I never know if I will see her again.

In her room, before I leave, we a share moment, just the two of us, singing the words of an old Filipino song,

Dahil Sayo”: Because of You

As she sings her head is slumped, her neck at an angle since her stroke two years ago.

Yet from beneath her mop of grey hair

she turns her eyes up to look at me.

She mouths the words to the song familiar in her fading memory, her voice a whisper.

Together we sing, as I try to recall the few Tagalog words I know:

“Because of you” Dahil Sayo

Sa buhay ko’y labis ang hirap at pasakit
My life has been full of hardship and suffering
Dahil sa iyo, nais kong mabuhay
Because of you, I want to live

Tanging ikaw sinta ang aking pag-asa
You alone, my love, are my hope

Ako’y lumigaya
I became happy

Ang lahat ng ito’y dahil sa iyo
All this is because of you.

 

You gaze up at me

The way you once gazed down at me when you held in your arms

I was so dependent on you for life, for love, for nourishment

Now the opposite is true

You depend on me for it all.

The burden breaks my heart.

 

I grasp her hand before I say goodbye.

You say, “Hello, Vina.”

“What’s my last name?” I ask her.

“Beautiful,” she says.

 

Only a mom sees me as I hope to be seen

Only a mom sees me like that, only a mom sees the past, all of me, as I was a child.

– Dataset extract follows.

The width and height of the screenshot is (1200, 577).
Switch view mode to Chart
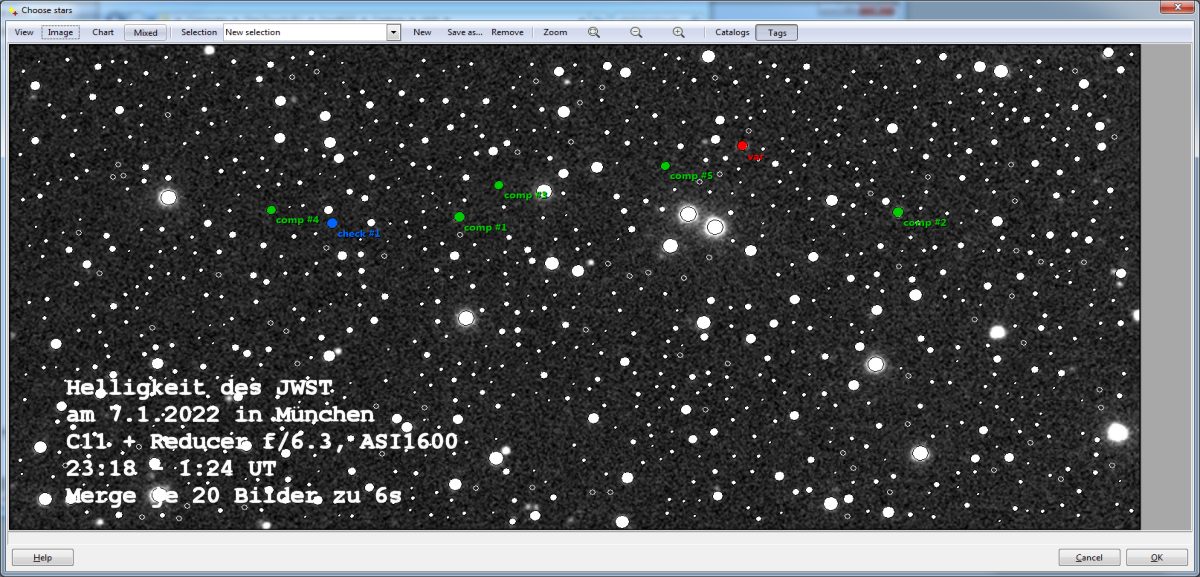point(103,32)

I hope each one of us knows this kind of love

Where all is seen from the heart

From the true beginnings

To who you really are.

There are mountains between us.

A valley of the shadow of death: Alzheimer’s.  But it does not separate the love she has for me, or mine for her.

 

I pray as a mom on this Mother’s Day, I see my children in the way she sees me:

 

Do I see you child

For who you really are

Past my expectations.

Past my measures of  your worth

Or mine as a parent.

 

Do I really see you child

Your heart, who you were made to be

Not who this world says you are

But who you truly are

A voice

A song

A star shining in the universe, holding out the word of life

A star that shines, a light to others.

 

Mom, that is who you have been to me.

Let me be that kind of mother to my children

one who lets go, who lets them be who they truly are.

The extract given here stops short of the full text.